Task:
Rewrite the part that opens with the line containing "12) in the screenshot?" and closes with the line containing "(545, 267).", changing every "Identify the location of" to "Find the position of" and leaving all else as it is. Return only those lines.
= = =
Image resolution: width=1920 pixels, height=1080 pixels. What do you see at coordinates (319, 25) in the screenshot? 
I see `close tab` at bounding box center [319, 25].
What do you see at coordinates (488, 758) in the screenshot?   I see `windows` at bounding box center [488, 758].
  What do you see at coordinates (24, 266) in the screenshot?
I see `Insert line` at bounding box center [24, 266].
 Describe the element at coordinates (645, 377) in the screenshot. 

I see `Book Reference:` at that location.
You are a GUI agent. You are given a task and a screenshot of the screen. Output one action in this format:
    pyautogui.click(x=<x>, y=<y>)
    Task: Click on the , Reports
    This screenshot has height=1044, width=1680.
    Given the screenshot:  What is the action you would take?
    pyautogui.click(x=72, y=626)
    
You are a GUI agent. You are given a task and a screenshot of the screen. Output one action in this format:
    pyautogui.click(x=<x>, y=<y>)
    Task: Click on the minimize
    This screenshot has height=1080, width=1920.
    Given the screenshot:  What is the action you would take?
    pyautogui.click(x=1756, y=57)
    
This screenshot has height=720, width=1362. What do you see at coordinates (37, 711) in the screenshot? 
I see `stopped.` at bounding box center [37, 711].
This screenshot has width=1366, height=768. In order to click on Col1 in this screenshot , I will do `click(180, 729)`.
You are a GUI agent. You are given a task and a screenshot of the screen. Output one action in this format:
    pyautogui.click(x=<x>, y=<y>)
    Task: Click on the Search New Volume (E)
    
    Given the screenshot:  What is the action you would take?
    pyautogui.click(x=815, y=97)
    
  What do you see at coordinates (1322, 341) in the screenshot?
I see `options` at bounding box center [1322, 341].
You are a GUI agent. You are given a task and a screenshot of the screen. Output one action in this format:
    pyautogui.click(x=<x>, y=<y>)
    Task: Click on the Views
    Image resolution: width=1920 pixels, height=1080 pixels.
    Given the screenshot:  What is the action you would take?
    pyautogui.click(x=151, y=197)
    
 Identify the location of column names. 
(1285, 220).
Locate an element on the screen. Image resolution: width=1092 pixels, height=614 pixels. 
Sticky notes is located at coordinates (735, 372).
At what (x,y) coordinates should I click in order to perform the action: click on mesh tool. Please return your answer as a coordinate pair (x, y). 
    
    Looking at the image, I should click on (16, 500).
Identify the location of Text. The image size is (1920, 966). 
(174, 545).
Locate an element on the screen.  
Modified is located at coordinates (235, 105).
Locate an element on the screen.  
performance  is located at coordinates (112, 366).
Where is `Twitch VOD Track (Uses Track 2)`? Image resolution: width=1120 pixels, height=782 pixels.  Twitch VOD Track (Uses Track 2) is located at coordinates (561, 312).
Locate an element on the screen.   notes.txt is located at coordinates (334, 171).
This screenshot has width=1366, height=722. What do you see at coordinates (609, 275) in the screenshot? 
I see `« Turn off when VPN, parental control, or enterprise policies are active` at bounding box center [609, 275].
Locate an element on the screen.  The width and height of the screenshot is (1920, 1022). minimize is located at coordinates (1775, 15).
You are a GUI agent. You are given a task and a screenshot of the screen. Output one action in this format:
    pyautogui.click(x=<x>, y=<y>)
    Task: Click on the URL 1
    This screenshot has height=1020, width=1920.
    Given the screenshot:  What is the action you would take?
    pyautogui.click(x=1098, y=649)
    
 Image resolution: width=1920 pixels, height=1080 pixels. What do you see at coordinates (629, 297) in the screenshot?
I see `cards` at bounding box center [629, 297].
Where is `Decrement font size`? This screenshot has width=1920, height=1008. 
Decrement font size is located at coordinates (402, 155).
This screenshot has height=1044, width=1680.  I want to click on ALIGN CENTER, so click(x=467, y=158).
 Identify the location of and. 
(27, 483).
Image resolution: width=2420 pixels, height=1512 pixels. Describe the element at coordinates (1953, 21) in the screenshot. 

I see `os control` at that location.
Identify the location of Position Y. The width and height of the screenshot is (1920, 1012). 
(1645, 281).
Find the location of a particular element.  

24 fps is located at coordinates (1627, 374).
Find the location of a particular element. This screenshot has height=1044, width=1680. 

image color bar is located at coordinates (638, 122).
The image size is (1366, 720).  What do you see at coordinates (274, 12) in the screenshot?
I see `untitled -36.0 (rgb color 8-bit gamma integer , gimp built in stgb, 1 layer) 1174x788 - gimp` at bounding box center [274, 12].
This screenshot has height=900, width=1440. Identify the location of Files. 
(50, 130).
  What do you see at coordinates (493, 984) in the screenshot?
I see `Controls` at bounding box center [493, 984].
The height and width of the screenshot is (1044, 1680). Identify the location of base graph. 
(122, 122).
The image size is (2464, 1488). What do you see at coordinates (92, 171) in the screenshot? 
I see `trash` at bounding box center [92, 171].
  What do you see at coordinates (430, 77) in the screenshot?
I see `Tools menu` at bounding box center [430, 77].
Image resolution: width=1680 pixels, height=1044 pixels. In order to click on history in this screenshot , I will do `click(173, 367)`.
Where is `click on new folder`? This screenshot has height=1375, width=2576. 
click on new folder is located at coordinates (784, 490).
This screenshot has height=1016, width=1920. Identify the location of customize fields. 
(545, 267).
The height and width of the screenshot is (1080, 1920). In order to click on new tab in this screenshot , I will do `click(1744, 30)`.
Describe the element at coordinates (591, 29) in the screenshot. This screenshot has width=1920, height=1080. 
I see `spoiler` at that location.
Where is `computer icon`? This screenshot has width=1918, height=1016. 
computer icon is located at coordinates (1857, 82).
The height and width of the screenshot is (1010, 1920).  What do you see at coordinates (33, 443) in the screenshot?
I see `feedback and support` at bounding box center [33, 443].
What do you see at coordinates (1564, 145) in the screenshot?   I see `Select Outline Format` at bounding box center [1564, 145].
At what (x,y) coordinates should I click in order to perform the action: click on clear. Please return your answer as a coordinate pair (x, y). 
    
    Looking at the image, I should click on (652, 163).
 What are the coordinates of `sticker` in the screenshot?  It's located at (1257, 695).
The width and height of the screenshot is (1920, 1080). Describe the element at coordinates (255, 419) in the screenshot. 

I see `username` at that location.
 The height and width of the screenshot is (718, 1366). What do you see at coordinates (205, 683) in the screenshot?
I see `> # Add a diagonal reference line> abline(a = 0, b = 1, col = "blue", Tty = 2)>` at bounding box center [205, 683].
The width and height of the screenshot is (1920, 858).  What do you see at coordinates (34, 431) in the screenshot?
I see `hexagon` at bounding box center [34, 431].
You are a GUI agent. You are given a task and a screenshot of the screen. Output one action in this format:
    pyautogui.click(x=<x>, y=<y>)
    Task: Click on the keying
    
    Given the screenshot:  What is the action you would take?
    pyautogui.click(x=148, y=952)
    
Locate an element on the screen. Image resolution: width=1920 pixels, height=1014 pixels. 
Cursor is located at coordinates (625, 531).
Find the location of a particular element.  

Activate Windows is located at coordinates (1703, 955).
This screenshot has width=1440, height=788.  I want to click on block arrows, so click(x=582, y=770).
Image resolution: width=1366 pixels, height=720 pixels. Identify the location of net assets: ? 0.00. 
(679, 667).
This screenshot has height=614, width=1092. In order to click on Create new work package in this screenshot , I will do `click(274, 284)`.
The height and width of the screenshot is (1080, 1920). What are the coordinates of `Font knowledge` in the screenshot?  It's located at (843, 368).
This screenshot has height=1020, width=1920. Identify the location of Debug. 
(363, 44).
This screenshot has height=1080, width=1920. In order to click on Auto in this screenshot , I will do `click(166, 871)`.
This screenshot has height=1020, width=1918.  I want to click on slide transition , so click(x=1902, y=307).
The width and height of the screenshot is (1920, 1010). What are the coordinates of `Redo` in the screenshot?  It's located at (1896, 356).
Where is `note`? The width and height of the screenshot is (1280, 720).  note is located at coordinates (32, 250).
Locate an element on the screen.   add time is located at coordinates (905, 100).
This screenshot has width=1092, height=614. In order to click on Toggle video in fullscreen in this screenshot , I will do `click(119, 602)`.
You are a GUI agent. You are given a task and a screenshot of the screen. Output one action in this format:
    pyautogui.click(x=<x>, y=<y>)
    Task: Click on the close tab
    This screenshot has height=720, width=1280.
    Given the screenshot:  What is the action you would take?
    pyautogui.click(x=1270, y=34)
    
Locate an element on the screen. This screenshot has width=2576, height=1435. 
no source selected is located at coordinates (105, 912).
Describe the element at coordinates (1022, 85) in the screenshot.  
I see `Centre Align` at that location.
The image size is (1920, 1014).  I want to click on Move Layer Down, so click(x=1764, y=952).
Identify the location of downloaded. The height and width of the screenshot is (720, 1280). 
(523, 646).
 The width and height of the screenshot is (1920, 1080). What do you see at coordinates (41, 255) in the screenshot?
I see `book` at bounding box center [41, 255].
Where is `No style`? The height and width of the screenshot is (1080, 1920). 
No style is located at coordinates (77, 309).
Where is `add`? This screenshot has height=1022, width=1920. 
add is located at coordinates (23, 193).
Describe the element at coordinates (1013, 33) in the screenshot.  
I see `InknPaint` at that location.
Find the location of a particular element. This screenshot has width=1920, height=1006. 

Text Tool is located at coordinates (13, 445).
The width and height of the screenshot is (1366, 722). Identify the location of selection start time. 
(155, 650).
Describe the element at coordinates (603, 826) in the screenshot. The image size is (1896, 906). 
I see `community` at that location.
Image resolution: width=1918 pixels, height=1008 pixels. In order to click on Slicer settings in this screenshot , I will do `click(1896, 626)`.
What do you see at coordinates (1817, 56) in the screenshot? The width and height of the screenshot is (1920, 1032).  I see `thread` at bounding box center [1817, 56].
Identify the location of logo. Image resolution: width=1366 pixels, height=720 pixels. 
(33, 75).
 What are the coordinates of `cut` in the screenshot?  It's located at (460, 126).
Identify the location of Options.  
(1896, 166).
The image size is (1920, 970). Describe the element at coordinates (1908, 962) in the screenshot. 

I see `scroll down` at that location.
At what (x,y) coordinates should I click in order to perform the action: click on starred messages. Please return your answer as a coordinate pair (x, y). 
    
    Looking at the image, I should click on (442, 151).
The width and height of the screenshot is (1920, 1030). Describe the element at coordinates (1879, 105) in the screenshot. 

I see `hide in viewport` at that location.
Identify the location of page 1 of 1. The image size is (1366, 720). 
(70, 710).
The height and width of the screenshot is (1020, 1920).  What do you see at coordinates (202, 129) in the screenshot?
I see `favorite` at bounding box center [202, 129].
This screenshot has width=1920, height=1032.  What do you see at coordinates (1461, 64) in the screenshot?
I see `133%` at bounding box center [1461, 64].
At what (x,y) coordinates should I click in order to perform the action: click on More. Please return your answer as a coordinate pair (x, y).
= = =
Written reply:
The image size is (1366, 720).  What do you see at coordinates (274, 12) in the screenshot?
I see `untitled -36.0 (rgb color 8-bit gamma integer , gimp built in stgb, 1 layer) 1174x788 - gimp` at bounding box center [274, 12].
This screenshot has height=900, width=1440. Find the position of Files. 
(50, 130).
  What do you see at coordinates (493, 984) in the screenshot?
I see `Controls` at bounding box center [493, 984].
The height and width of the screenshot is (1044, 1680). Find the position of base graph. 
(122, 122).
The image size is (2464, 1488). What do you see at coordinates (92, 171) in the screenshot? 
I see `trash` at bounding box center [92, 171].
  What do you see at coordinates (430, 77) in the screenshot?
I see `Tools menu` at bounding box center [430, 77].
Image resolution: width=1680 pixels, height=1044 pixels. In order to click on history in this screenshot , I will do `click(173, 367)`.
Where is `click on new folder`? This screenshot has height=1375, width=2576. 
click on new folder is located at coordinates (784, 490).
This screenshot has height=1016, width=1920. Find the position of customize fields. 
(545, 267).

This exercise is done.